Nikola Savčić

Personal information
- Full name: Nikola Savčić
- National team: Yugoslavia
- Born: 13 March 1974 (age 52) Belgrade, SR Serbia, SFR Yugoslavia
- Height: 1.86 m (6 ft 1 in)
- Weight: 89 kg (196 lb)

Sport
- Sport: Swimming
- Strokes: Breaststroke
- Club: PK April 11

= Nikola Savčić =

Serbian swimmer

Nikola Savčić (born March 13, 1974) is a Serbian former swimmer, who specialized in breaststroke events. He held numerous Yugoslav records in a sprint breaststroke double, and later represented Yugoslavia at the 2000 Summer Olympics. Savcic is also a resident athlete for PK April 11 in Belgrade, and a member of Yugoslav national swimming team since 1990.
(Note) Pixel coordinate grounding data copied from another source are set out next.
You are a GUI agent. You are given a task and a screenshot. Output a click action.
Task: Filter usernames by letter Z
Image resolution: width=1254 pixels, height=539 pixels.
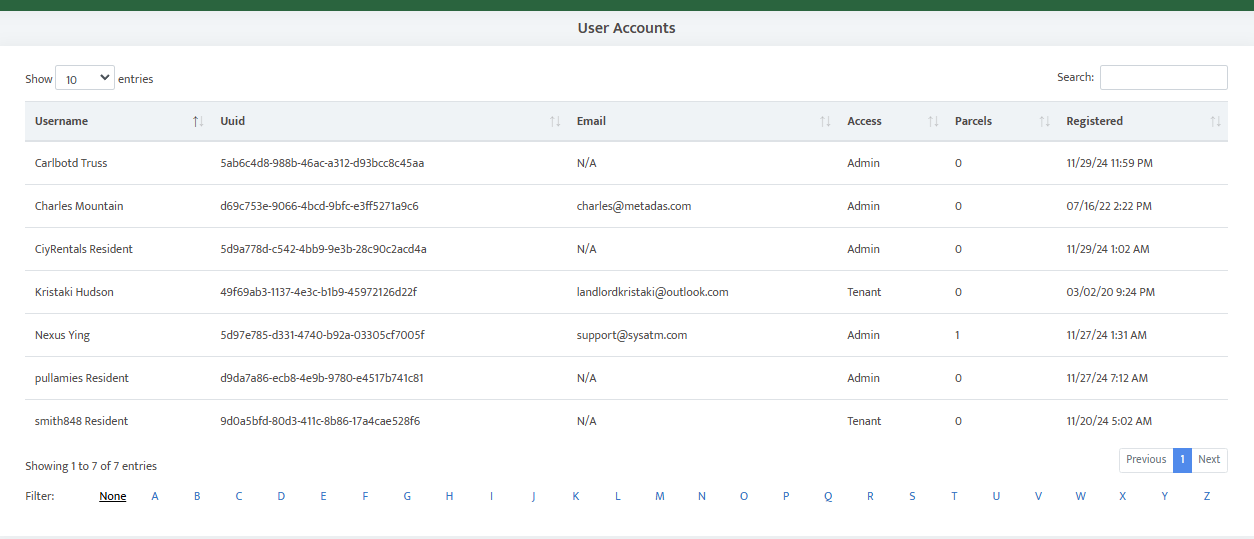point(1207,496)
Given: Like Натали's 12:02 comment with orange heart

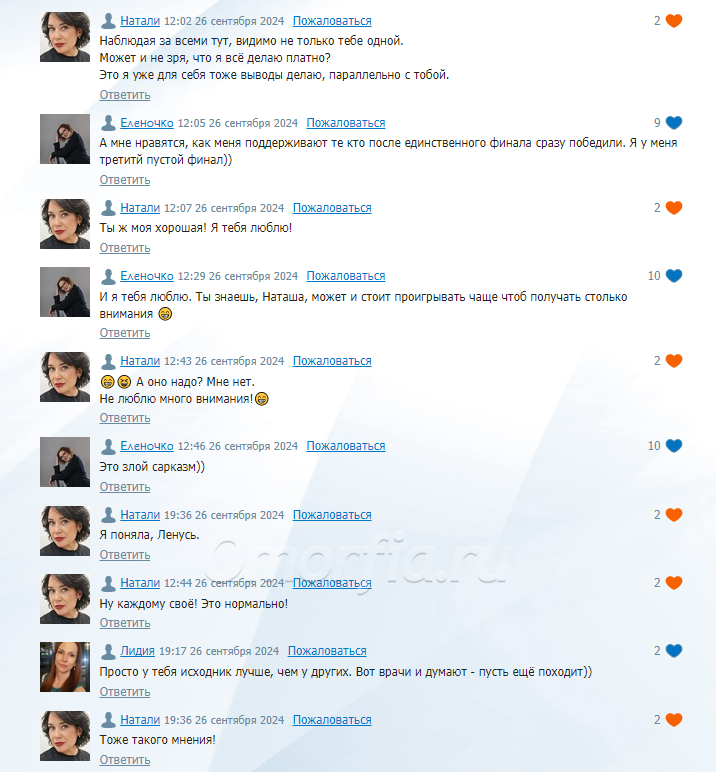Looking at the screenshot, I should (674, 21).
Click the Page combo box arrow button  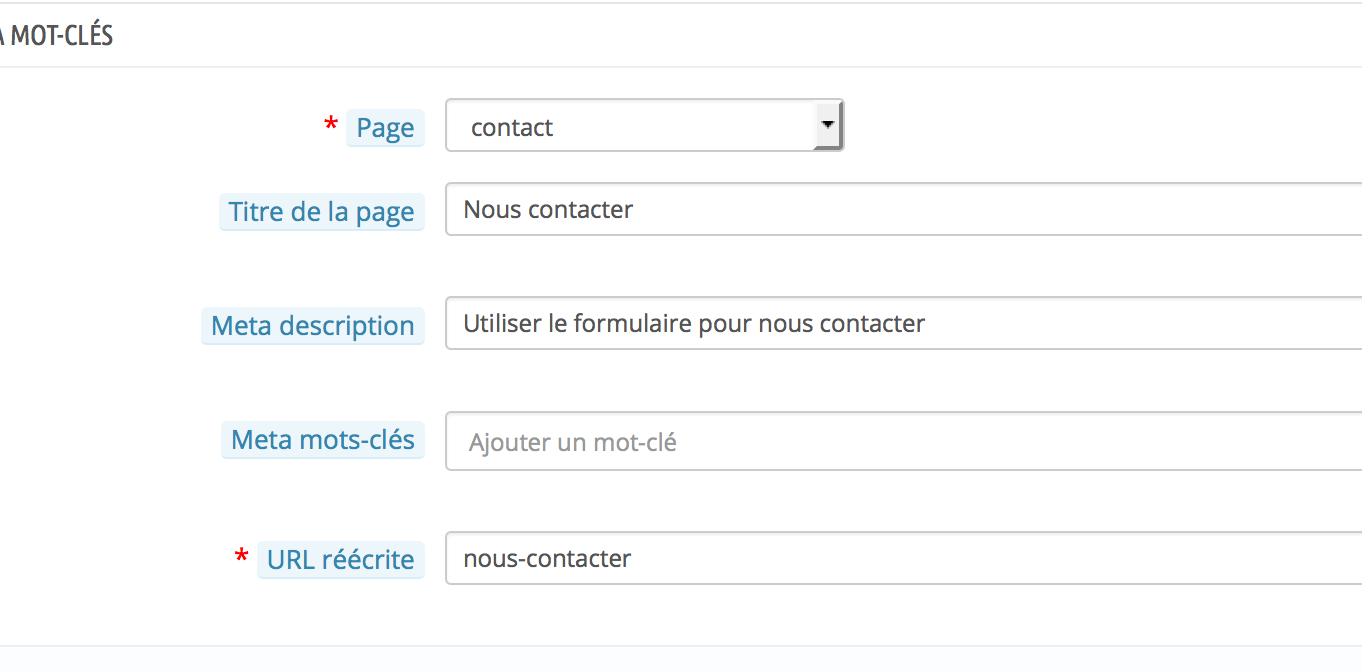[x=827, y=126]
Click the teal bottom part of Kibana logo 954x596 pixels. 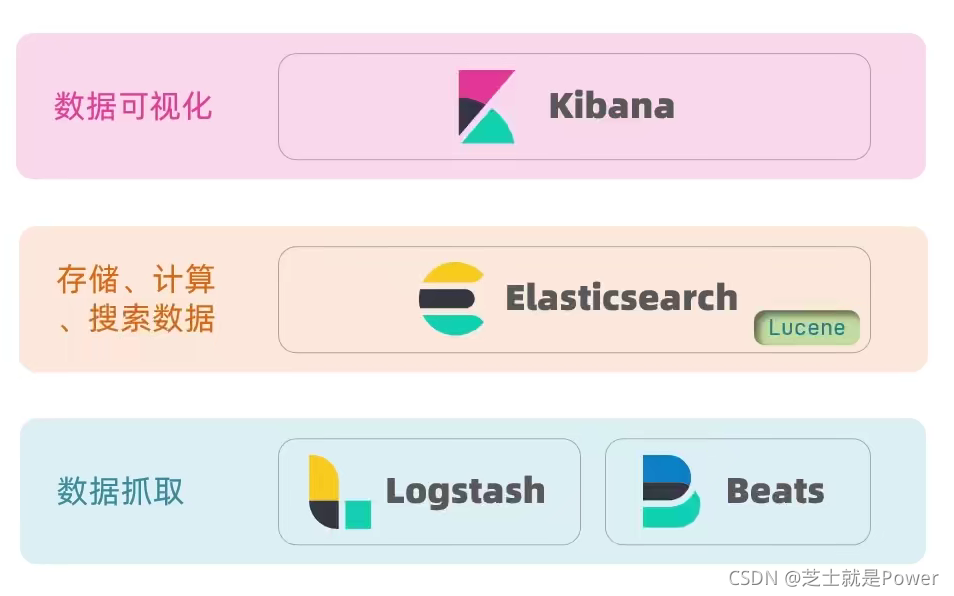(x=489, y=128)
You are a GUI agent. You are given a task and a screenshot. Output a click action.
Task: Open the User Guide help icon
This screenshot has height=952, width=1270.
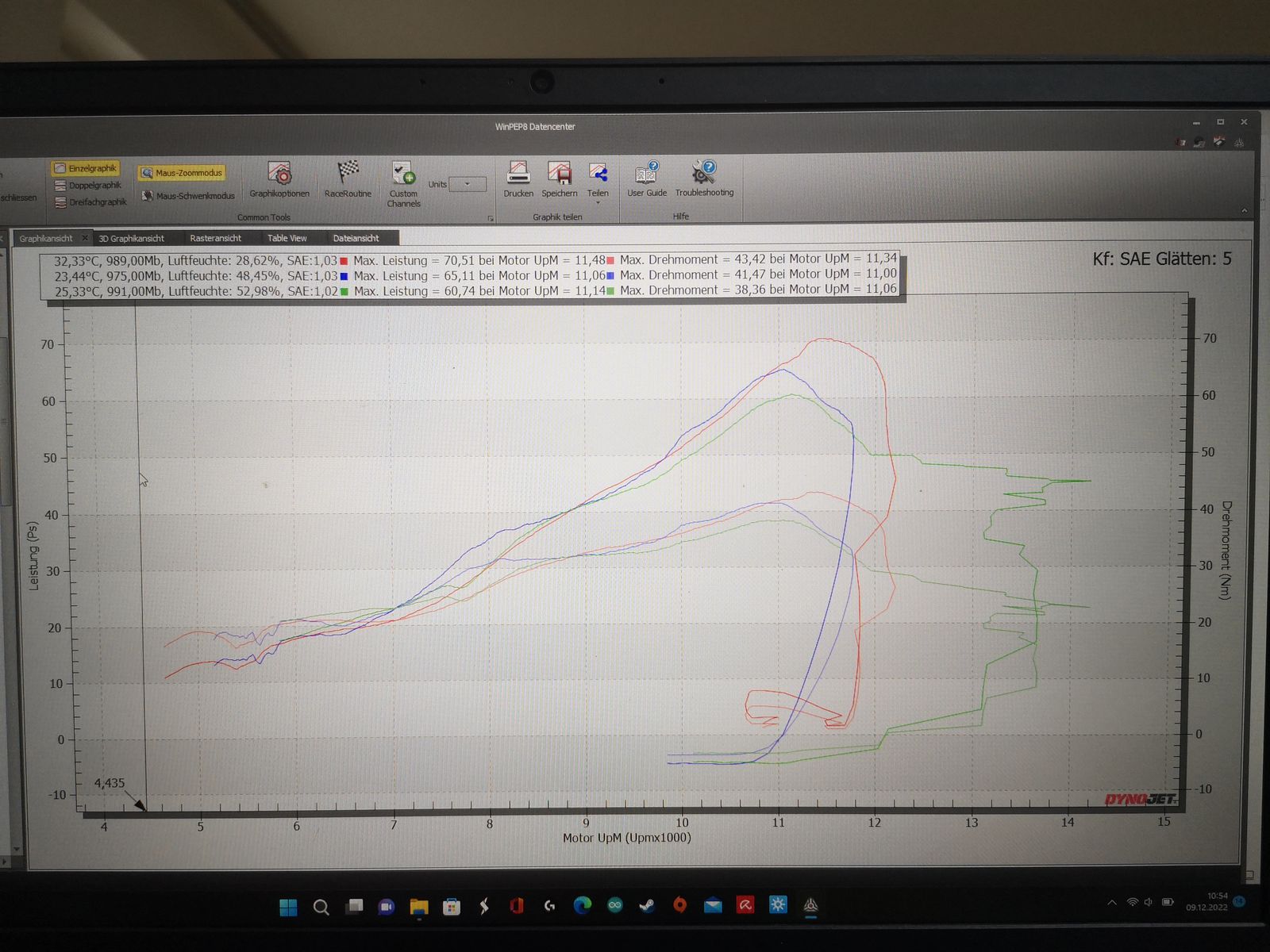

Savcic swam only in the 100 m breaststroke, as a member of the former Yugoslav squad, at the 2000 Summer Olympics in Sydney. He achieved a FINA B-standard entry time of 1:04.75 from the Akropolis International Meet in Athens. He challenged seven other swimmers in heat four, including two-time Olympians Valērijs Kalmikovs of Latvia and Arsenio López of Puerto Rico. He raced to the fourth seed by a 0.62-second deficit behind joint winners Kalmikovs and Lopez in 1:04.64, worthy enough for a Yugoslav record. Savcic failed to advance into the semifinals, as he placed forty-second overall on the first day of prelims.

Since 2001, Savcic currently resides in the United States, where he works as part of an age group coaching staff for the Lakeridge Swim Team in Reno, Nevada. He is currently practicing as a DVM.